» **Quellenauszug**
——————————

Hersteller kaufen ihre eigenen Produkte

1. Die IT ist bereits heute, mit stark zunehmender Tendenz, ein strategisch wichtiges Vehikel zur Innovation von Produkten und Dienstleistungen sowie zur Differenzierung von Wettbewerbspositionen und Distributionsprozessen.

2. Eine innovative und aggressive Nutzung der IT wird zunehmend zum wichtigsten einzelnen Unterscheidungsmerkmal zwischen erfolgreichen und mittelmäßigen Unternehmungen.

3. Die herkömmlichen Abgrenzungen und Unterscheidungen zwischen Herstellern und Primär- beziehungsweise Sekundärkunden verwischen zunehmend und werden bedeutungslos:

- die Herstellerfirmen sind selbst, meist sehr bedeutende, Primär- und Sekundärkunden ihrer eigenen und anderer Informatik-Produkte;

- Primärkunden sind selber auch Sekundärkunden (in ihrer Eigenschaft als Planer, Entwickler und Betreiber von Informationssystemen); zusätzlich betreiben sie häufig auch herstellerartige Aktivitäten;

- die sogenannten "Enduser", das heißt die Sekundärkunden, sind selber zunehmend auch Primärkunden (in sogenannten "End user computing" Umgebungen) und selber wiederum Hersteller (sie erfinden, entwickeln, stellen her und bieten an: Produkte oder Dienstleistungen mit "eingebauten" Informatik-Komponenten oder mit Funktionen, die auf Informatik-Bausteinen basieren).

4. Die strategische Rolle der IT erlaubt es nicht mehr, die gesamte IT-Infrastruktur eines Unternehmens auf die Produkte und Dienstleistungen eines einzelnen Herstellers auszurichten; dies beruht sowohl auf Gründen der Risikominimierung als auch der Wettbewerbsfähigkeit.

5. Es war stets und ist immer noch unerhört schwierig und teuer, heterogene komplexe Systeme aus proprietären Herstellerkomponenten zu bauen und zu betreiben. Nur äußerst finanzkräftige Firmen können sich das leisten. In dem Maße, wie nun die innovative Nutzung der IT zunehmend mehr die Beherrschung komplexer heterogener Systeme verlangt und für die Wettbewerbsfähigkeit ganzer Unternehmen mitentscheidend wird, besteht die Gefahr der Entstehung eines IT-Proletariats, daß sich diese Technologie gar nicht mehr leisten kann. Die Folge davon wäre eine Beschleunigung wirtschaftlicher Konzentrationsprozesse globalen Ausmaßes.

Umgekehrt wird die historisch bedingte, stark auf proprietäre Systeme ausgerichtete Informatik-Infrastruktur vieler Unternehmen, zu einer gravierenden Behinderung sinnvoller wirtschaftlicher Zusammenschlüsse. Die Unverträglichkeit der eingesetzten Systeme behindert und verteuert den Zusammenschluß und verlangsamt den wirtschaftlichen und organisatorischen Integrationsprozeß; der Nutzen einschlägiger unternehmerischer Entscheidungen wird maßgeblich verringert.

——————————

» **Datenauszug**

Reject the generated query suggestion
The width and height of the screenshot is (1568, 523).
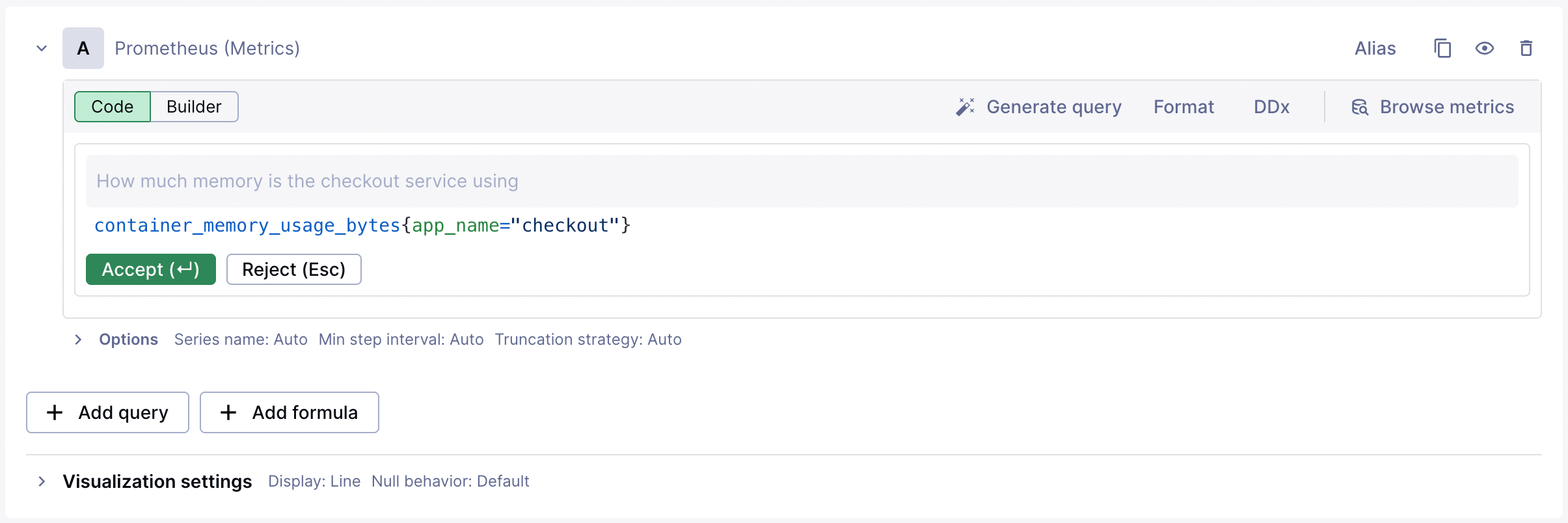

——————————

» **Schriftliche Aufgabe**
Nenne bitte die Gefahr, die laut Quellenauszug entsteht, wenn die innovative Nutzung der IT immer mehr die Beherrschung komplexer heterogener Systeme verlangt.

» **Lösung der Aufgabe**
Es droht die Entstehung eines IT-Proletariats, das sich diese Technologie gar nicht mehr leisten kann.